[SystemSafety] "FAA chief '100% confident' of 737 MAX safety as flights to resume"

Grazebrook, Alvery alvery.grazebrook at airbus.com
Wed Dec 2 14:52:50 CET 2020


Hi Olwen,

If I understand it correctly (and it's not our aircraft, so I'm not
absolutely sure),
a) there is a rule that says the stick force must increase as pitch
increases. The purpose of this is to give the pilot an intuitive feel for
what he is doing to the aircraft's aerodynamics. I assume this is only
measured in a steady state, because if you include rotational acceleration
I can't see how any airframe would achieve this at all moments of a
maneuver or in turbulence.
b) the generation of a vortex to produce lift is not necessarily sudden. It
would just change the steady state position of the centre of pressure. (CoP
is kind of the balancing point on the airframe in flight). I'm guessing
that the engine nacelle is close to lift-neutral when straight-and-level,
and provides increasing lift at increasing angle of attack.
c) the point Peter made about this feature being necessary only for
certification is sort-of valid. The certification rule exists for a reason.

» **DIRECTIONS FOR THIS TASK**: Carry on writing the message about 737 MAX stick force, picking up after its last sentence. The data that comes next is separate from the message about 737 MAX stick force.

» **ROWS**:
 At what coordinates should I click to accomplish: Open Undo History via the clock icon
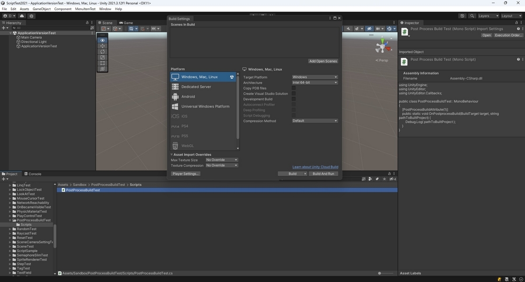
---
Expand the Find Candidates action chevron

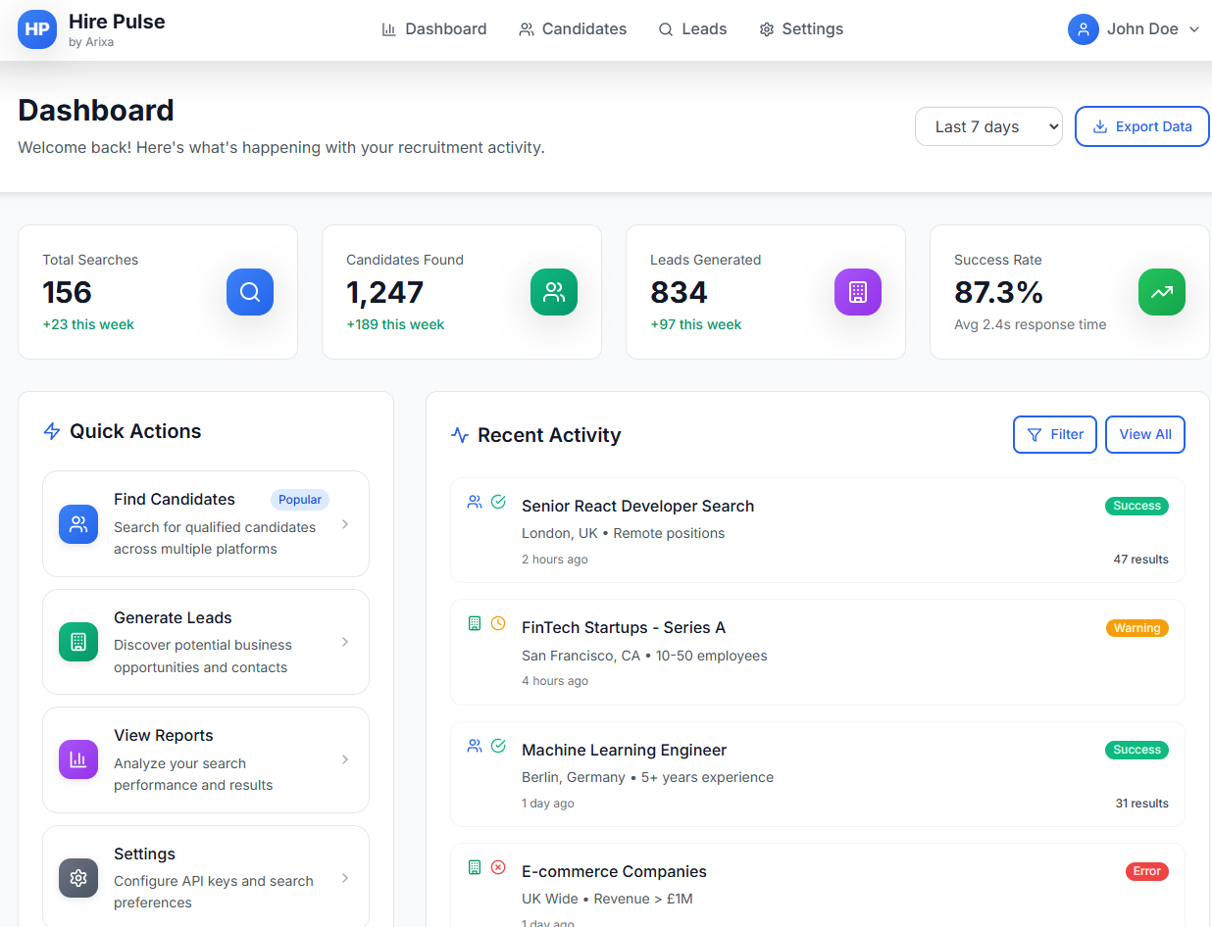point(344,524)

» **RESULT FOR THIS TASK**:
For example, if a pilot is operating in poor visibility and with partial
instrument failure, I could see the "intuitive" feel associated with a
monotonically increasing stick force as a function of pitch might help
reduce confusion, and therefore might make an accident less likely. It
won't change whether the pilot can achieve a particular steady-state pitch
if that's their intention. So you could argue that a known failure to meet
this requirement in an area of the operating envelope that isn't normally
used isn't truly a safety problem, just a training challenge.

Does this help?

Cheers,

Alvery

** opinions expressed are my own, not necessarily those of my employer.

On Wed, 2 Dec 2020 at 12:11, Olwen Morgan <olwen at phaedsys.com> wrote:

>
>
> On 01/12/2020 21:11, Herrell, Dave wrote:
>
>
> <snip> ( emphasis in extracted text is my own - OM):
>
>  This new location and larger size of nacelle cause the vortex flow off the nacelle body to produce lift at high AoA. As the nacelle is ahead of the C of G, this lift *causes a slight pitch-up effect* (ie a reducing stick force) which could lead the pilot to inadvertently pull the yoke further aft than intended bringing the aircraft closer towards the stall.
>
> <snip>
>
>
> I had actually read this text on the web before Dave quoted it here ...
> and yet PBL has said in a previous posting:
>
>
> >>>As far as I am aware, there is no "pitch-up tendency [which] starts to
> lift the aircraft's nose".
>
>
> These positions appear to me to contradict each other.
>
>
> Two questions:
>
> 1. Who is right? PBL or the Boeing people who produced the text that Dave
> Herrell quoted?
>
> 2. If the forces on the stick change rapidly, this suggests, to me at
> least, that the aerodynamic pressure on the relevant control surfaces
> (thinking physics again) changes rapidly at some point, hence the question,
> what causes the sudden change of pressure? Flow separation from the HS,
> possibly??
>
>
> And if PBL whinges again about repeating himself, I would respectfully
> remind him that
>
> (1) Repeating oneself and expressing oneself clearly are two different
> things.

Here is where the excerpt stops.